For the best HSPs, we only kept those with identity greater than 85% and length greater than 150 base pairs. The reason for choosing 85% identity was that Q. spinosa and Q. rubra have sequences that are 85% identical. The reason for choosing 150 as the HSP length cutoff was that the minimum building segment length of the Q. spinosa cp genome should be around 150. With those criteria, the cp genome sequences of Q. spinosa could be built using the Q. rubra cp genome as a reference. The total number of base pairs of the Q. spinosa cp genome constructed with different assembled k-mers is shown in Supplementary Table 1. The best k-value of k-mer was 81, giving a proportion of 92.81% of the total cp genome (Fig. 3). The other 7.19% was gaps, which could be filled in with Illumina reads.

Figure 3
figure 3

Proportions of the Q. spinosa cp genome constructed with different k-values of the k-mers used in the assembly step before filling in the gaps. The best k-value was 81, with a proportion of 92%.

We also tested the different cutoff values of HSP length from 150 to 300 base pairs, and got a curved surface that had a peak line almost horizontal, and the k-value of the peak was about 81 (Fig. 4). Therefore, the crucial parameter of the cp genome assembly pipeline was the k-value of the k-mer that was used in the contig assembly step.

Figure 4
figure 4

The curve surface of lengths of the constructed Q. spinosa cp genome with different k-values of the k-mers used in the assembly step, odd numbers from 17 to 99, and different cutoff values of HSP lengths used in the similarity search step. The blue, green, yellow and red colors represent k-values as 17–39, 41–59, 61–79 and 81–99, respectively. The HSP lengths were from 100 to 300 in multiples of 10. The important affecter is the k-value of the k-mer used in the assembly step.

Construction of the cp genome of Q. spinosa

With the most optimal k-mer and the most optimal minimum read length, the cp genome Illumina reads of Q. spinosa could be assembled into contigs.
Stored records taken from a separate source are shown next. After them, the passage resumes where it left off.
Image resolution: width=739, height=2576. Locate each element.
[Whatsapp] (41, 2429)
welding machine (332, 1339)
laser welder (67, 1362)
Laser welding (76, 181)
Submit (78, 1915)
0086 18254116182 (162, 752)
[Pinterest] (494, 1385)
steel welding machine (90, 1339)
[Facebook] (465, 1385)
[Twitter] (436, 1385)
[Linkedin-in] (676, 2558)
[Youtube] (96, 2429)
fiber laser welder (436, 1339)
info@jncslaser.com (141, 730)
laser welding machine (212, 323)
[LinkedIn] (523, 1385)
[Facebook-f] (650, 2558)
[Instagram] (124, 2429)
The assembly results are shown in Supplementary Table 2. Similarity searches of the assembled contigs were performed with the Q. rubra cp genome as a reference genome. Contigs with HSP values showing identities greater than 80%, e-values less than 1e-30 and HSP lengths of more than 150 were selected for the construction of the cp genome of Q. spinosa.
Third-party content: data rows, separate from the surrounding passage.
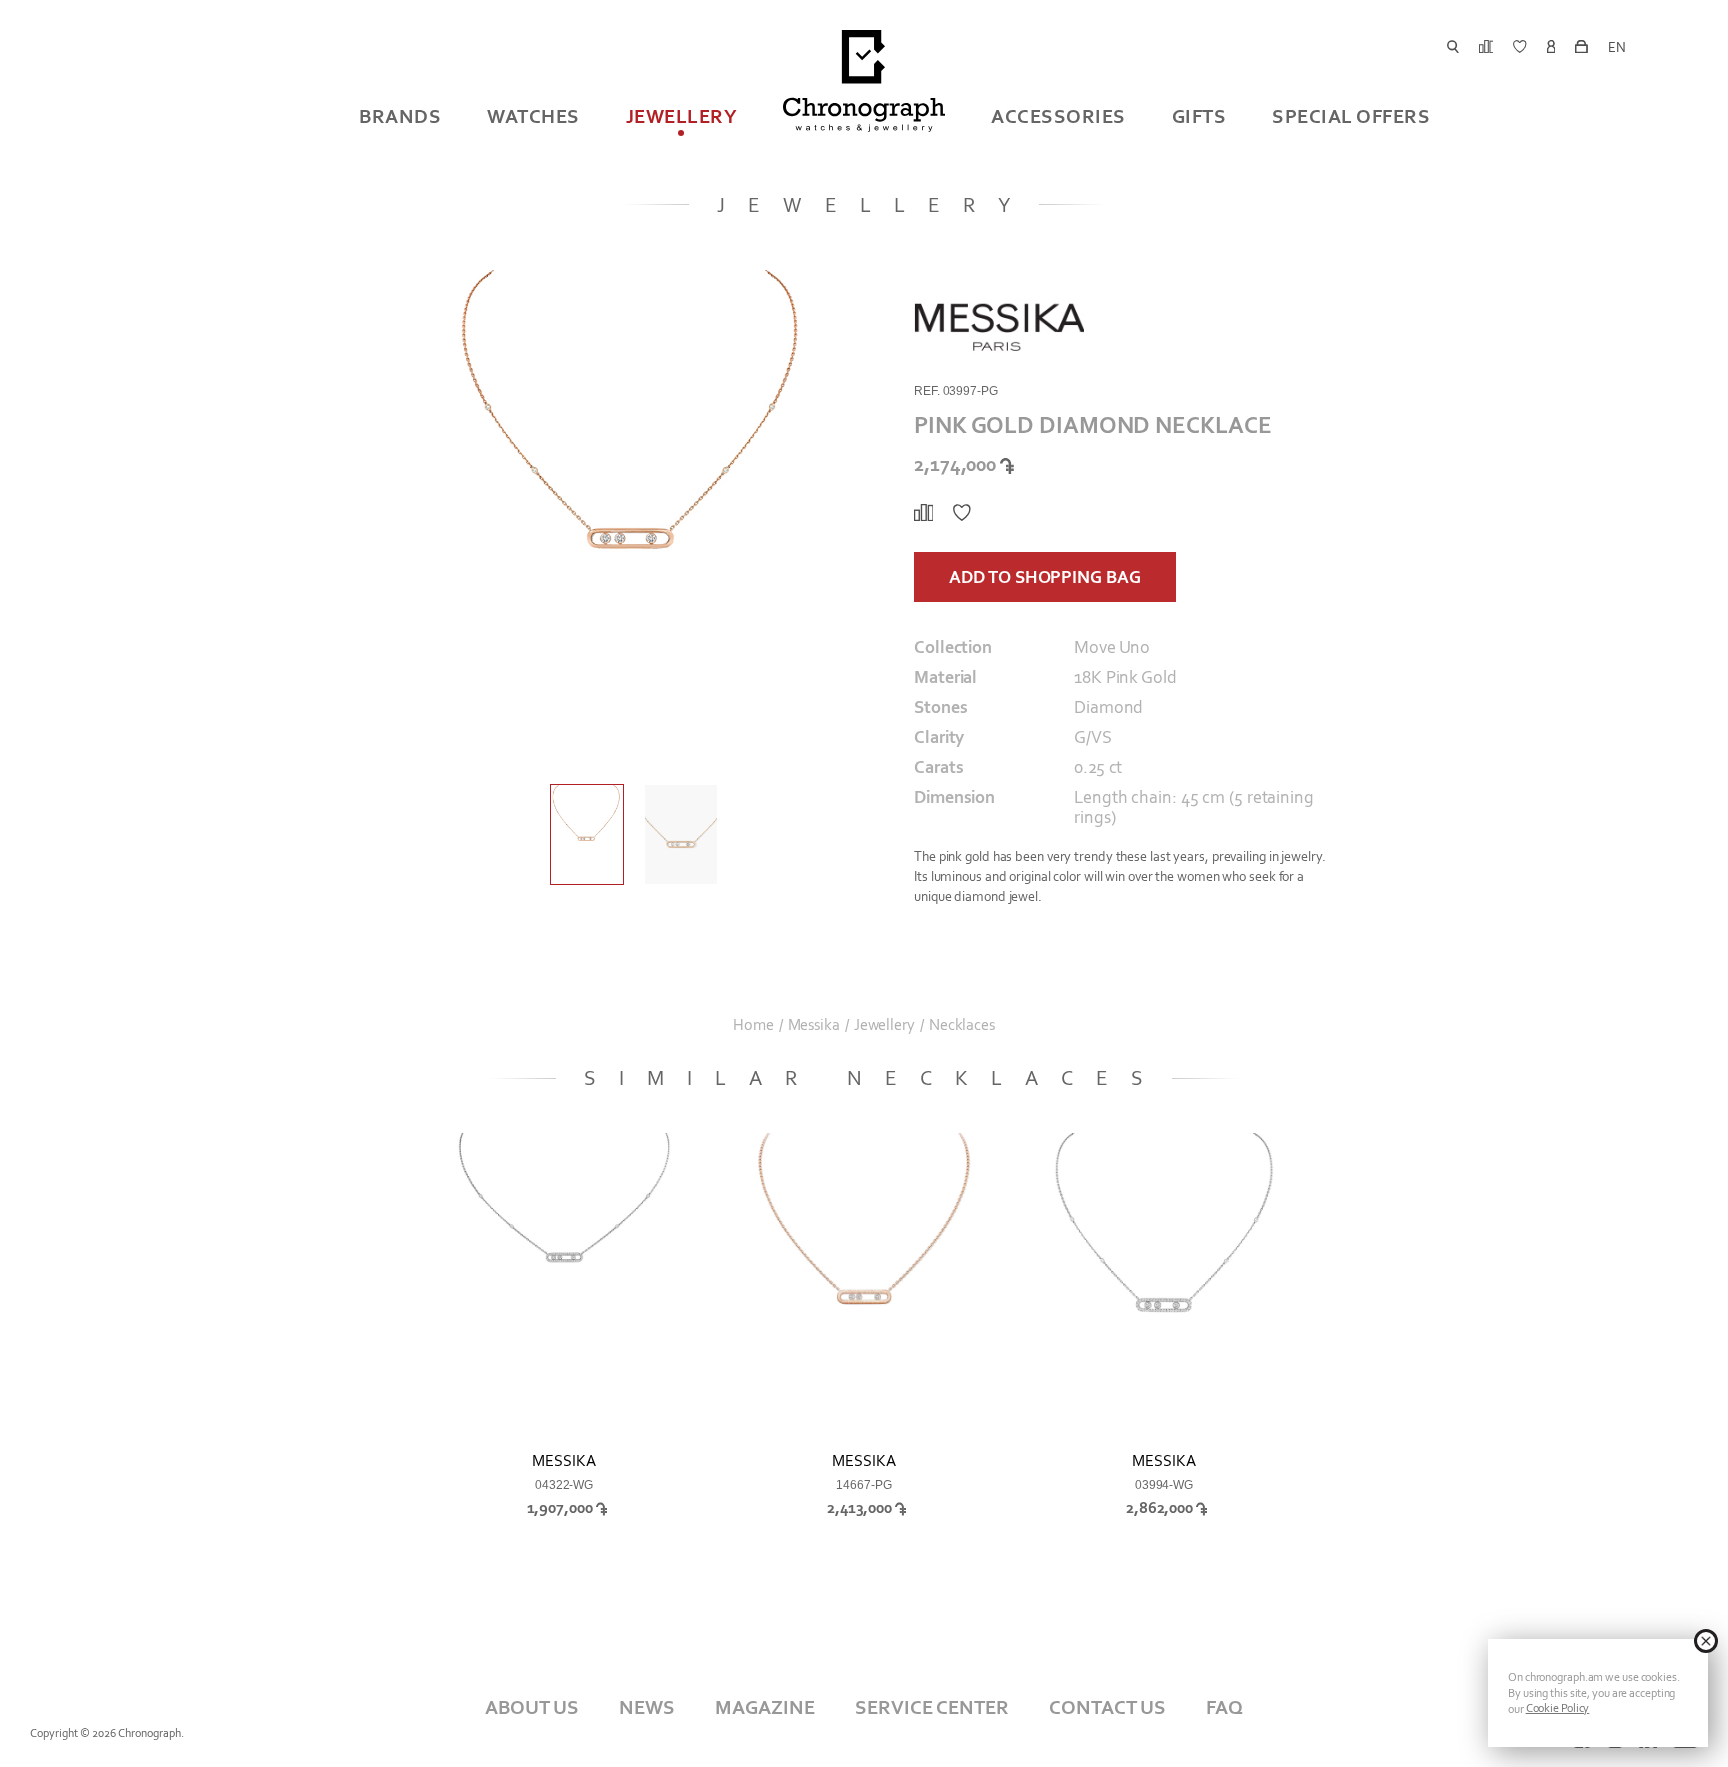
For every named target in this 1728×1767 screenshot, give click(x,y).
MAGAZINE (765, 1707)
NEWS (647, 1707)
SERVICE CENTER (932, 1707)
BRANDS (400, 116)
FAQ (1224, 1707)
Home (753, 1025)
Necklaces (962, 1025)
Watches (533, 116)
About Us (532, 1707)
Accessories (1058, 116)
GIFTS (1199, 116)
We aligned the Illumina reads back to the assembled contigs that were selected for building the cp genome of Q. spinosa, and 988,357 pair ends could be aligned back. The total number of pair ends of the cp genome of Q. spinosa was 2,624,649, thus the percentage of reads that could be used was 37.65%. The constructed length of the Q. spinosa cp genome after our pipeline was 149,703 base pairs. After filling in the gaps using the Illumina reads, the proportion of the Q. spinosa cp genome constructed reached 97.75%.